Le Citron by Motojirô Kajii

Le Citron by Motojirô Kajii

Auteur:Motojirô Kajii [Kajii, Motojirô]
La langue: fra
Format: epub
Tags: Romans japonais
Éditeur: Philippe Picquier
Publié: 2014-03-06T05:00:00+00:00


4

Une fois qu’il eut balayé les feuilles mortes, d’abord des arbres, puis des rues que ceux-ci bordaient, le bruit du vent changea. L’asphalte se mit à geler, la nuit, comme si on l’avait fait reluire au crayon. C’est par une telle nuit que Takashi quitta son quartier tranquille pour se rendre à Ginza. Les splendides ventes-réclames de Noël et de fin d’année avaient commencé.
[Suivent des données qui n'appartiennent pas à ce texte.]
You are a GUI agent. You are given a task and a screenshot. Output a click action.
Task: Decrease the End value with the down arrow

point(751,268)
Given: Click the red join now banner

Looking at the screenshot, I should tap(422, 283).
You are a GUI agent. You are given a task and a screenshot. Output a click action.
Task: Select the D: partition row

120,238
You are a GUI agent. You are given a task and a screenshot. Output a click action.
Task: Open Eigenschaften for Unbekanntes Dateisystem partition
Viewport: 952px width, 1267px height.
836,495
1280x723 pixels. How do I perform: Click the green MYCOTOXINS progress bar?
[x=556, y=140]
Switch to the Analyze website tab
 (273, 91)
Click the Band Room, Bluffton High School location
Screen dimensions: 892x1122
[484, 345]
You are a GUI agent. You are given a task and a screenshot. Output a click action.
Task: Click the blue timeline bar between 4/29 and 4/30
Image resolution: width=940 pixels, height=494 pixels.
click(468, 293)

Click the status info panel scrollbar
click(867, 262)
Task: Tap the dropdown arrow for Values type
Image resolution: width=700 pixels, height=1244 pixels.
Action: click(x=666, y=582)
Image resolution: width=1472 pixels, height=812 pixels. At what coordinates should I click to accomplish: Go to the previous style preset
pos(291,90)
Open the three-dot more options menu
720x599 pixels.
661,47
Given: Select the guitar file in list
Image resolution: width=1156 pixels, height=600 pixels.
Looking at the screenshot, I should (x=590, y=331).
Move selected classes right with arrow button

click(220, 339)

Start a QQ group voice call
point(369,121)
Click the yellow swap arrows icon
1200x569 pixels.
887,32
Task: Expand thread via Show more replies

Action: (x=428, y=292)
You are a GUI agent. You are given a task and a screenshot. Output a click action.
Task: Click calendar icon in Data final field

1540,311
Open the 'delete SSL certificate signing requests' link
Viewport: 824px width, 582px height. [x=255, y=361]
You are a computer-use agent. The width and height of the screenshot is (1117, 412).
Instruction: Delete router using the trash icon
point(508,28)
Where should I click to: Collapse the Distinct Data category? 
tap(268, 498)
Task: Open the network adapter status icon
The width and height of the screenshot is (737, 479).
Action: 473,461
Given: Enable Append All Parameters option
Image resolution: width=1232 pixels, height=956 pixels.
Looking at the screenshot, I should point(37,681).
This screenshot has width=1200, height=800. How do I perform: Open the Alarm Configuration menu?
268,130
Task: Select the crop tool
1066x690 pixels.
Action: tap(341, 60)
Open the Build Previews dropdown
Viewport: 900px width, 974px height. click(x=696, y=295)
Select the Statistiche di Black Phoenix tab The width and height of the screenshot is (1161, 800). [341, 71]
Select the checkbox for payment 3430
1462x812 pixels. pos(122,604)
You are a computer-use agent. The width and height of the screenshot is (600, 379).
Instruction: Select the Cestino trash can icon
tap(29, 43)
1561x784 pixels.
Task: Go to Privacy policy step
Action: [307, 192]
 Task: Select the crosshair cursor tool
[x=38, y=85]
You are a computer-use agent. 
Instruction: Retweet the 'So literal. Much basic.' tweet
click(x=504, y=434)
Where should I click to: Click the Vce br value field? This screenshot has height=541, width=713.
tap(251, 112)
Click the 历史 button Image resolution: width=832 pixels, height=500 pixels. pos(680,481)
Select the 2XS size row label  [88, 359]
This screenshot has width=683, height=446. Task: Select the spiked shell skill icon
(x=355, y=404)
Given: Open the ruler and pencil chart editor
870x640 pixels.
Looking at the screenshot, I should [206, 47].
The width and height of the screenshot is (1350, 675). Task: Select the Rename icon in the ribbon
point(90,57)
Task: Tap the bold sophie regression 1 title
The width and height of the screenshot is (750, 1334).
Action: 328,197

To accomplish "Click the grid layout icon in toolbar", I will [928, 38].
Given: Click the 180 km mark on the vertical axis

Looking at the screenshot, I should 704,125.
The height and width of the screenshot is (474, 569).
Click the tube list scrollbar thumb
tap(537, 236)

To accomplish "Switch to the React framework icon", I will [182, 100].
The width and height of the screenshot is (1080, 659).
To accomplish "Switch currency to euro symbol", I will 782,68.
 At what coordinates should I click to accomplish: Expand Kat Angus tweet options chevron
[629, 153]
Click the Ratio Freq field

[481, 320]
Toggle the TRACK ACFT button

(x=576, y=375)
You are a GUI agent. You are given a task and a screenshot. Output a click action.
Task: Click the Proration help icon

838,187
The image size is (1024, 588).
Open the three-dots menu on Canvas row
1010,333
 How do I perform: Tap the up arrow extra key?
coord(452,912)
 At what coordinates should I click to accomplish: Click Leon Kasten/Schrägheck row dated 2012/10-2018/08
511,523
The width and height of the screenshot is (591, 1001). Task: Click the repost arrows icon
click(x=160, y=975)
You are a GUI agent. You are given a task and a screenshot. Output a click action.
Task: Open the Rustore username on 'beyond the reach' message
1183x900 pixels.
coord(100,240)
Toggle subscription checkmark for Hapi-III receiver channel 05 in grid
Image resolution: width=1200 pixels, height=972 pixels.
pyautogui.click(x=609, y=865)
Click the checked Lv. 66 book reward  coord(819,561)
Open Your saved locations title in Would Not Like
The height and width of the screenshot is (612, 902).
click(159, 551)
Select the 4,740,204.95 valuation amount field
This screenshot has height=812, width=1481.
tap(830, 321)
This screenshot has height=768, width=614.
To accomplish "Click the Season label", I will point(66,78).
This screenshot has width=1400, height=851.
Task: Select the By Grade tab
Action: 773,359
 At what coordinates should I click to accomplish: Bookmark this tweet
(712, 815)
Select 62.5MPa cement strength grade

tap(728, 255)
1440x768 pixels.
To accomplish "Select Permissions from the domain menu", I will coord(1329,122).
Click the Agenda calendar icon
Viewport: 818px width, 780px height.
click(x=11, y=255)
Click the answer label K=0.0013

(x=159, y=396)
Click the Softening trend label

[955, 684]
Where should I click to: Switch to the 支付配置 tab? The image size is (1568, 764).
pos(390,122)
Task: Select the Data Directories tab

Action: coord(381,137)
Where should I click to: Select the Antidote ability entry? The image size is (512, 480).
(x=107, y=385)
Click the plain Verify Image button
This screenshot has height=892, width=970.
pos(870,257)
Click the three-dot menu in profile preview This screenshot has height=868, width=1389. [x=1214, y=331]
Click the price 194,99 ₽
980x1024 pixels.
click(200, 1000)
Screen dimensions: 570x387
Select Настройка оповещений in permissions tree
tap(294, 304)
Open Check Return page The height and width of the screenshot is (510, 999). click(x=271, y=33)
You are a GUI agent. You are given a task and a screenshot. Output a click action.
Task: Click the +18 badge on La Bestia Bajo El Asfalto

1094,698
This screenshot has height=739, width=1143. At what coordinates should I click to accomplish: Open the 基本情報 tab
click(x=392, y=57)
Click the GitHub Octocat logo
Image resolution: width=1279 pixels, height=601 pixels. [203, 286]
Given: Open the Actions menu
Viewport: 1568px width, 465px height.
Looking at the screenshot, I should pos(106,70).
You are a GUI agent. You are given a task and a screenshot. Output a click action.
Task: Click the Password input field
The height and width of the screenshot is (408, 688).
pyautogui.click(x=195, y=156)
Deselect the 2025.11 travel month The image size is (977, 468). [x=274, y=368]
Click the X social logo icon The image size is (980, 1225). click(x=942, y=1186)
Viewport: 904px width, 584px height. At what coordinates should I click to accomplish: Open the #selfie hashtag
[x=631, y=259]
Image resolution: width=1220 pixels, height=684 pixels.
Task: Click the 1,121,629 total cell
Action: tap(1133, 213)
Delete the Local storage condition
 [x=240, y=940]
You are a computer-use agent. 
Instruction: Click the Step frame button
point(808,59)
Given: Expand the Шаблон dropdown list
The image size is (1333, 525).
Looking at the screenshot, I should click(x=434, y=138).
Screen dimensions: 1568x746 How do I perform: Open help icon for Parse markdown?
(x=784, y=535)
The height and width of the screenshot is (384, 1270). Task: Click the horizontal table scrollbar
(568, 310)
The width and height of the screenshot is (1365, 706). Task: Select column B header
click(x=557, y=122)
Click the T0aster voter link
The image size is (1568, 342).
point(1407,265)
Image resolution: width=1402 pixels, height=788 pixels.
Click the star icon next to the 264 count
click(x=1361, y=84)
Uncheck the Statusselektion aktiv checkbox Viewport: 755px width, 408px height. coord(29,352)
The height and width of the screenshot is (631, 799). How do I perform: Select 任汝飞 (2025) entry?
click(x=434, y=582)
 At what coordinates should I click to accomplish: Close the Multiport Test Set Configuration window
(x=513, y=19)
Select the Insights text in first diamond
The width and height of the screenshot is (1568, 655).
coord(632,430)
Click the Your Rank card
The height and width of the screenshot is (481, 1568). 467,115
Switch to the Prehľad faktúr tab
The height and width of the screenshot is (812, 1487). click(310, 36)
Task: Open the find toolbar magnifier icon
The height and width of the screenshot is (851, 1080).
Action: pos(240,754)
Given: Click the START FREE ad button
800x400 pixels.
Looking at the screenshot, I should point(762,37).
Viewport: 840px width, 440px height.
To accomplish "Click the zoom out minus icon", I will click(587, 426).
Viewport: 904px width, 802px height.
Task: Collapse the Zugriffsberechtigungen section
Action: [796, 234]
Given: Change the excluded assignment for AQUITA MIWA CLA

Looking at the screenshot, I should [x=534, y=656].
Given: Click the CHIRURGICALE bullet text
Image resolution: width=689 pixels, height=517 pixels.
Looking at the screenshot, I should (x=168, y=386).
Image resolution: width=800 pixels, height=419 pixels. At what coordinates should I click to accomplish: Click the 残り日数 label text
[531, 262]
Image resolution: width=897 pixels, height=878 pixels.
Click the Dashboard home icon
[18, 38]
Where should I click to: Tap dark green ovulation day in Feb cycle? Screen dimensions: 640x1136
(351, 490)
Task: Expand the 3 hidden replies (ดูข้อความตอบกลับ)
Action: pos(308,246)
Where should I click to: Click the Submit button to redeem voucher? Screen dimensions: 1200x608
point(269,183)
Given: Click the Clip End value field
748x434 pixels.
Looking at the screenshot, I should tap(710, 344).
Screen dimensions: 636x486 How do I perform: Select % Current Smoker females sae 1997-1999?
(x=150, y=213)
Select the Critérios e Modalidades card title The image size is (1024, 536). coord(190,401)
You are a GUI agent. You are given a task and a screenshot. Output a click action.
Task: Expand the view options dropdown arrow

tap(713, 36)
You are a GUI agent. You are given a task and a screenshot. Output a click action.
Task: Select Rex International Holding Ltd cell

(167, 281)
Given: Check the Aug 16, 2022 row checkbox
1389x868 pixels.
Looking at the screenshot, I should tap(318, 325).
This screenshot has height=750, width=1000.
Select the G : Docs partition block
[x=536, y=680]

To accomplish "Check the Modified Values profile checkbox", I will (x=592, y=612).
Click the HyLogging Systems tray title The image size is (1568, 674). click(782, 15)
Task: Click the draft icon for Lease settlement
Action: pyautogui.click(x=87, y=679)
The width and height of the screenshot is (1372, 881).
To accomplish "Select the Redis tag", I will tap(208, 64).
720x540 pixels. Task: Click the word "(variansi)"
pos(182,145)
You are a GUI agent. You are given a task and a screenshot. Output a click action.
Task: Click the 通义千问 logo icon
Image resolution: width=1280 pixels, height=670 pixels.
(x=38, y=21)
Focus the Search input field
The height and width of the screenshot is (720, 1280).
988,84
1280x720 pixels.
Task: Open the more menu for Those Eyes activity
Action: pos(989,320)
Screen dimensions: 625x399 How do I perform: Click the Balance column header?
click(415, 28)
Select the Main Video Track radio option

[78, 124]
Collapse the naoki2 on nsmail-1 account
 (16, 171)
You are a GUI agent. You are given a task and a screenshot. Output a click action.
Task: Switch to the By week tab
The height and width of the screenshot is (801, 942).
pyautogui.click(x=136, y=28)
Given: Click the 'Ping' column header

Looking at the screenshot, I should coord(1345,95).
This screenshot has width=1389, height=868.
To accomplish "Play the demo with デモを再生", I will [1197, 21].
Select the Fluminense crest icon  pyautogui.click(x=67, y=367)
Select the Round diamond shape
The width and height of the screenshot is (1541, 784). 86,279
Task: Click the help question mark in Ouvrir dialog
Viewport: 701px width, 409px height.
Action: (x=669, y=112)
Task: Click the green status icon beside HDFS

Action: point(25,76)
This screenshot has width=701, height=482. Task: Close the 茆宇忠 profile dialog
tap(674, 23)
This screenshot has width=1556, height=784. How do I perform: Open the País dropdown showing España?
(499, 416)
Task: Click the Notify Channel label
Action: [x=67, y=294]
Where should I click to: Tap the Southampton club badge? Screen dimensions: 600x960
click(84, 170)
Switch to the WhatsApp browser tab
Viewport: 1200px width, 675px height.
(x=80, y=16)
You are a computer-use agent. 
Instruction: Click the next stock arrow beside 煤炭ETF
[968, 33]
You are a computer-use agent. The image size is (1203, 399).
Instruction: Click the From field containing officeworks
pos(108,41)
Presque tout le monde dans la rue était accompagné d’un ami, d’une personne aimée ou d’une famille. Sur les visages de ceux qui n’avaient pas de compagnons, se lisait le dessein de retrouver leurs connaissances. Et le marché des désirs matériels ne devait pas avoir mauvaise figure pour les solitaires s’ils possédaient argent et santé.

« Qu’est-ce que je viens faire à Ginza, moi ? » se mit à penser Takashi, à partir du moment où, bientôt, la rue ne fit plus que le fatiguer. Le visage d’une fillette qu’il avait vue un jour dans le tramway lui revint alors à l’esprit.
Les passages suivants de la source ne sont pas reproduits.